Page extract:
Stan uses computational and mathematical techniques to investigate biological problems from the subcellular through to the ecological scale.
Such multi-level modelling allows Stan to explain, for example, hormonal influences on tissue growth or the spread of vector-borne disease through crop fields.
Stan uses modelling techniques to develop novel theories and to suggest mechanisms that explain biological problems. He teams up with experimental scientists to test and modify these theories until they accurately explain the observed data.
- Mathematical and computational modelling
- Solving biological problems from the subcellular to the ecological scale
- Data analysis and software development for biological data
Since we have entered the era of bioinformatics, we continuously gain a better understanding of the processes that take place at the subcellular level. However, there is limited knowledge on how the subcellular processes eventually lead to morphogenesis, how during embryogenesis tissues, organs, whole organisms emerge and are able to grow, develop, and maintain themselves.

Information given:
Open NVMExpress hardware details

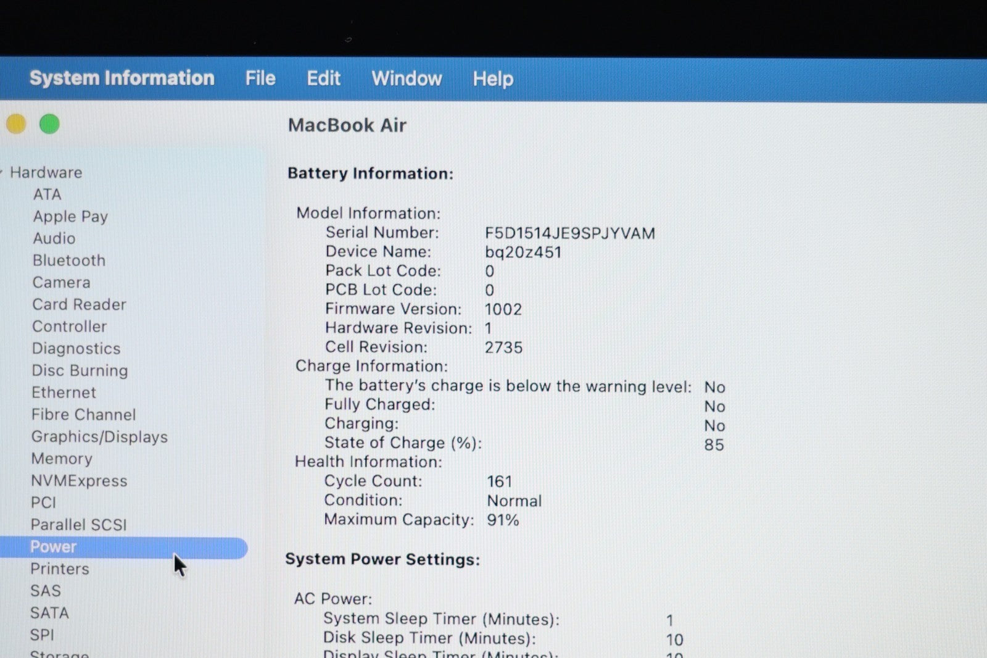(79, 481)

---

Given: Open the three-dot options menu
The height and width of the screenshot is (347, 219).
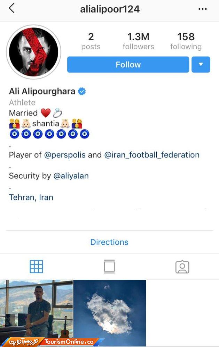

Parts of the exercise:
a) Please copy the profile of Stan's research word for word, from "Such multi-level modelling" to "the observed data.".
b) Write the next part of the profile of Stan's research, starting after its last sentence.

Answers to this exercise:
a)
Such multi-level modelling allows Stan to explain, for example, hormonal influences on tissue growth or the spread of vector-borne disease through crop fields.
Stan uses modelling techniques to develop novel theories and to suggest mechanisms that explain biological problems. He teams up with experimental scientists to test and modify these theories until they accurately explain the observed data.

b)
To bridge the gap, the group are using multi-level modelling approaches, in which all the pre-defined dynamics in the models are on the (sub)cellular level, while all the interesting behaviour that emerges from the models take place at different levels of organisation, from the level of the tissue to the level of the organism.
To do so, they combine gene regulatory networks with biophysics and morphogen dynamics.
In close collaboration with experimental groups the group then challenge old experiments and inspire new ones, to unravel the complexity of the the observed development. Moreover, by comparing and contrasting different systems in different kingdoms, from Arabidopsis to chick development, from root to fruit, Stan’s lab try to derive general principles driving development but also how they specifically operate in a particular system.